In this section, we have answered your frequently asked questions to provide you with the necessary guidance.

  • What is the Chrome extensions hack?

    The Chrome extensions hack refers to a large-scale cybersecurity attack in which 16 popular Chrome extensions were compromised. Attackers used phishing campaigns to gain access to developers’ accounts, upload malicious updates to legitimate extensions, and steal sensitive user data.

  • What data was stolen in the Chrome extensions hack?

    The attack targeted various types of sensitive data, including cookies, access tokens, identity information, and Facebook business account details. This data could be exploited for identity theft, session hijacking, and unauthorized account access.

     

  • How can I check if I’m affected by the Chrome extensions hack?
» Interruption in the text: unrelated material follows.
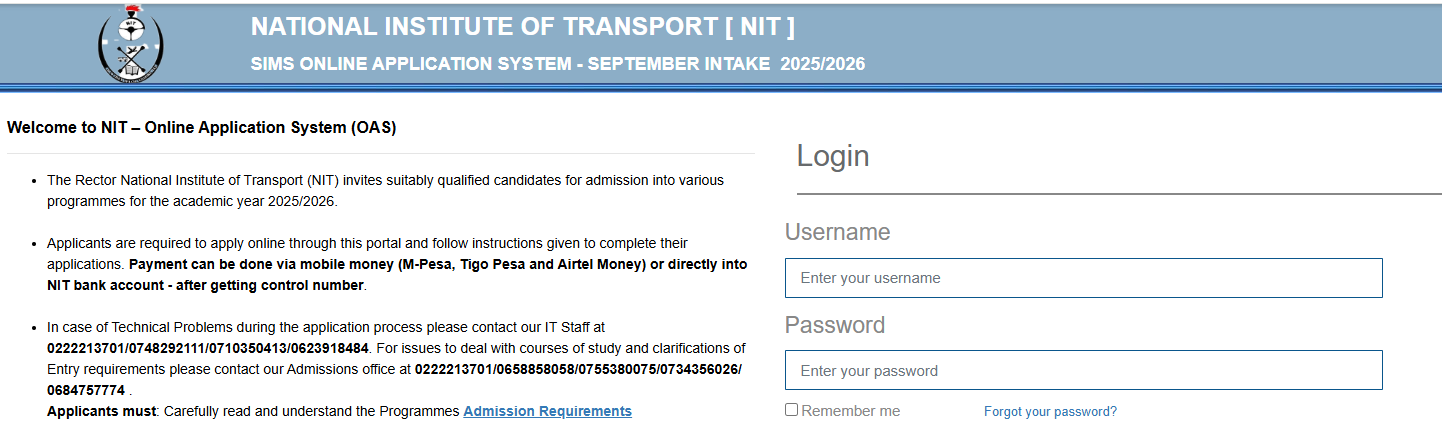Click the Username label above field
Image resolution: width=1442 pixels, height=427 pixels.
pos(837,232)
    To check if you’re affected, review your installed Chrome extensions and compare them with the list of compromised extensions (e.g., AI Assistant – ChatGPT and Gemini for Chrome, VPNCity, Reader Mode). If you have any of these installed, remove them immediately and update your browser.

     

  • What steps can I take to protect myself from browser extension hacks?

    • Regularly audit and remove unnecessary or untrusted extensions.
    • Limit the permissions granted to extensions.
    • Keep extensions and your browser updated to receive security patches.
    • Avoid clicking on suspicious emails or links claiming to be from Google Developer Support.

  • Is Google taking action against the Chrome extensions hack?

    Yes, Google has removed many of the compromised extensions from the Chrome Web Store. However, users with these extensions still installed on their devices remain at risk. It’s essential to manually review and uninstall any potentially malicious extensions to ensure complete protection.